State of Washington      56th Legislature     2000 Regular Session

 

By Representative Sullivan

 

Read first time 02/08/2000.  Referred to Committee on Financial Institutions & Insurance.

Allowing for the appeal of certain independent medical examination results.


    AN ACT Relating to appealing certain medical examination results; amending RCW 48.22.085; and creating a new section.

 

BE IT ENACTED BY THE LEGISLATURE OF THE STATE OF WASHINGTON:

 

    NEW SECTION.  Sec. 1.  The legislature finds that chiropractors suffer from unfair treatment from insurance companies in comparison with other health care providers.  Specifically, insurance companies often use the process of an independent medical examination to limit an insured's use of chiropractic health services.  The legislature finds that this practice is against public policy and that chiropractors provide a valuable service to the public.

 

    Sec. 2.  RCW 48.22.085 and 1993 c 242 s 2 are each amended to read as follows:

    (1) No new automobile liability insurance policy or renewal of such an existing policy may be issued unless personal injury protection coverage benefits at limits established in this chapter for medical and hospital expenses, funeral expenses, income continuation, and loss of services sustained by an insured because of bodily injury caused by an automobile accident are offered as an optional coverage.

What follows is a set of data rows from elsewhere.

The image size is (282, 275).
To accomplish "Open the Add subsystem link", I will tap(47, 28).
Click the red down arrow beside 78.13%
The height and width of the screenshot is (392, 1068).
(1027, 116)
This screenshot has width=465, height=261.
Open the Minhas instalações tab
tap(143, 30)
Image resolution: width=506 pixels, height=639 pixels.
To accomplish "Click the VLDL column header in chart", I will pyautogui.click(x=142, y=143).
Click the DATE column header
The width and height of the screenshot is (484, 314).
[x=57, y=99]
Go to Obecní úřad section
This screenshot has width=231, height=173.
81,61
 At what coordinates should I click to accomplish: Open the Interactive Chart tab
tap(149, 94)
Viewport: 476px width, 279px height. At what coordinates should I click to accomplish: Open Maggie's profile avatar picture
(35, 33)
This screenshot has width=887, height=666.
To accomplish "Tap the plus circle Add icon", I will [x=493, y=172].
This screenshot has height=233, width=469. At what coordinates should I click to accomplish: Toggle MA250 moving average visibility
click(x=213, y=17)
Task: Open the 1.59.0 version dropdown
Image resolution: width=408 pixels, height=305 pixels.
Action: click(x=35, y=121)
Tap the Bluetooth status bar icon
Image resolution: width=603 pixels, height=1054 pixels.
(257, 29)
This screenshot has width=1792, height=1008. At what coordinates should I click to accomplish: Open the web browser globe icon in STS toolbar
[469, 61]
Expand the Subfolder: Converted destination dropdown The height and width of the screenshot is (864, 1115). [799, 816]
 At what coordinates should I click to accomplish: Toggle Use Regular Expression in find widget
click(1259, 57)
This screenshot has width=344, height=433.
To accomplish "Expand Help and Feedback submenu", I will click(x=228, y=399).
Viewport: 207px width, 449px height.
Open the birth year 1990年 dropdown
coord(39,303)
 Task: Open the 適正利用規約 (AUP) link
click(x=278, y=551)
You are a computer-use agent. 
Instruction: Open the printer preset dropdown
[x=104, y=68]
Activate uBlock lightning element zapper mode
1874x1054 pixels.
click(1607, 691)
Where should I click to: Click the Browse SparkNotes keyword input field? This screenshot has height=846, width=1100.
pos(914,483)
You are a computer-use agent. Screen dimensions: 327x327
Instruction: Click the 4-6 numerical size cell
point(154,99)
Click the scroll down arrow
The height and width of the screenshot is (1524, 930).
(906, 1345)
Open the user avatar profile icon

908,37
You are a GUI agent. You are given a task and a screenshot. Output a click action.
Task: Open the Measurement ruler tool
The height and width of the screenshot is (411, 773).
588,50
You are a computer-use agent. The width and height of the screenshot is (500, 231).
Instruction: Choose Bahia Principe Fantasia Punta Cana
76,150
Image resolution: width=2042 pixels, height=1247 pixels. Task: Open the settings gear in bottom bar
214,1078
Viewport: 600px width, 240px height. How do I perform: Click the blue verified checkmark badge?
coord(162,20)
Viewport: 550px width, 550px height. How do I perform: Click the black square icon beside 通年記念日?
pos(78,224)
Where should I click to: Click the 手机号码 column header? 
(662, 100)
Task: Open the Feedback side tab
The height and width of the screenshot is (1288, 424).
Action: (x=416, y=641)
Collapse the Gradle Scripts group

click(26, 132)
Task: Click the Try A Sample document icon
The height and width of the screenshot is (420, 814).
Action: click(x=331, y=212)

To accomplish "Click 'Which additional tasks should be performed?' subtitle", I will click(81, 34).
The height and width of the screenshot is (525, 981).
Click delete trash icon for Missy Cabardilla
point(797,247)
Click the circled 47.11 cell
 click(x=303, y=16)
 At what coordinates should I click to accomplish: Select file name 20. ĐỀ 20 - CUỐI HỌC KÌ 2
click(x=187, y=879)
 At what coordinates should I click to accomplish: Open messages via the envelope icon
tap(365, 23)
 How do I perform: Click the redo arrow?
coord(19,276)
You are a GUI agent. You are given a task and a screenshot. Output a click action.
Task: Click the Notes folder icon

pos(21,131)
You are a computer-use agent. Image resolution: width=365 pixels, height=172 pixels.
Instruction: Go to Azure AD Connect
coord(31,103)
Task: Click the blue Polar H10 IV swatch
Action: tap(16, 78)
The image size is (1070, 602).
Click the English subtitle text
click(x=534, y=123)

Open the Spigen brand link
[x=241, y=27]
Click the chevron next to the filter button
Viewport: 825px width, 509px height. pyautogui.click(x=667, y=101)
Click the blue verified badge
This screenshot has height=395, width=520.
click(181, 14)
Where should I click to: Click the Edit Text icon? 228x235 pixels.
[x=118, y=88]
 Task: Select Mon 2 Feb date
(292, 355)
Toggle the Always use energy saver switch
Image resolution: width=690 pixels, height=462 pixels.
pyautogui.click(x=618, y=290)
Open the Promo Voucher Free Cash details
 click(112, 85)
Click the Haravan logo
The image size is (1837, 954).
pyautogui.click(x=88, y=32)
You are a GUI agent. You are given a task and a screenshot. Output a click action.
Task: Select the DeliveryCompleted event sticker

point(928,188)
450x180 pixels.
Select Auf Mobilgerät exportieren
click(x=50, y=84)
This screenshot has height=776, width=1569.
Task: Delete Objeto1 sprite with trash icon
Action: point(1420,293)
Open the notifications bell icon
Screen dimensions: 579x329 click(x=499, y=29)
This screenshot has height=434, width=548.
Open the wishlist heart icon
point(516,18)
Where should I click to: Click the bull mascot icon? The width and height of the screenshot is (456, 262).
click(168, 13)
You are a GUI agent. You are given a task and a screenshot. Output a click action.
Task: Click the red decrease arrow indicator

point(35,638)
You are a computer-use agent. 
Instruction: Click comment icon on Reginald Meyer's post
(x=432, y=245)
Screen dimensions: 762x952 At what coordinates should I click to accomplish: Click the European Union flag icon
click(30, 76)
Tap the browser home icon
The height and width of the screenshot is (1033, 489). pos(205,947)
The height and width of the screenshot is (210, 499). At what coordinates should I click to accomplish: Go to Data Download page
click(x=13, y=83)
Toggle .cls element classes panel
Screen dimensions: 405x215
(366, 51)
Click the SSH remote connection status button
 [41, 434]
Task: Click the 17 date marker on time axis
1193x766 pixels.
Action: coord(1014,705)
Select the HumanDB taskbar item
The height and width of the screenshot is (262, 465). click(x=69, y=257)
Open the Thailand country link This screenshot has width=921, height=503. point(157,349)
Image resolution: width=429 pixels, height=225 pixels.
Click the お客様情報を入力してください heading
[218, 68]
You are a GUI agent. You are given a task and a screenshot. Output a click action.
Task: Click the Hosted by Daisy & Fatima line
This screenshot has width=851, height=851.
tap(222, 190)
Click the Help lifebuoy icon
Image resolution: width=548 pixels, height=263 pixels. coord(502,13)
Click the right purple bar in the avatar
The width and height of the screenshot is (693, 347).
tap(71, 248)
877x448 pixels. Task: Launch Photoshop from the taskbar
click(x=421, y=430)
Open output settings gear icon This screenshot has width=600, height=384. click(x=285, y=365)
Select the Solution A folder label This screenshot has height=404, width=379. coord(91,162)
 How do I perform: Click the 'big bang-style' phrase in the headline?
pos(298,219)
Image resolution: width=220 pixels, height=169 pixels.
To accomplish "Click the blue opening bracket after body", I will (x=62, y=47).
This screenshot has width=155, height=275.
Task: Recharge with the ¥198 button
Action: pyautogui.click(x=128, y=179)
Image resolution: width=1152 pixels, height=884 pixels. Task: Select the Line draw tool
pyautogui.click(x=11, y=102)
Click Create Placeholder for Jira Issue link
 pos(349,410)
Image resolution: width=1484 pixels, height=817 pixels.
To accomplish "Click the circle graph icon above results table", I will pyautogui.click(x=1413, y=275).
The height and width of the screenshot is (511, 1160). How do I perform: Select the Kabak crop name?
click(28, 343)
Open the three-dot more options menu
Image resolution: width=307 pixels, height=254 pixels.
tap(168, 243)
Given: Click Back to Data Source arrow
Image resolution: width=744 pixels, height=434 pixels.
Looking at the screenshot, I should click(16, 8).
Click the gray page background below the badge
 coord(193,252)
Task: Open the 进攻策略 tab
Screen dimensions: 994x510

    (2) A named insured may reject, in writing, personal injury protection coverage and the requirements of subsection (1) of this section shall not apply.  If a named insured has rejected personal injury protection coverage, that rejection shall be valid and binding as to all levels of coverage and on all persons who might have otherwise been insured under such coverage.  If a named insured has rejected personal injury protection coverage, such coverage shall not be included in any supplemental, renewal, or replacement policy unless a named insured subsequently requests such coverage in writing.

    (3) Any insured person who submits to an independent medical examination for a chiropractic care condition, and who receives a report concerning the independent medical examination for a chiropractic condition that he or she feels is incorrect or unwarranted, may appeal the finding of the examination with the commissioner's office.  The commissioner or his or her designee shall take such action as is necessary to review each appealed case, and issue a determination within thirty days of the receipt of the appeal.  The commissioner or his or her designee must issue a determination that finds that the results of the independent medical examination are valid, and deny the appeal, or issue a determination that the results of the independent medical examination are incorrect, and allow the insured person to continue to receive covered chiropractic care for an additional six months.  The commissioner may adopt rules to implement the provisions of this subsection.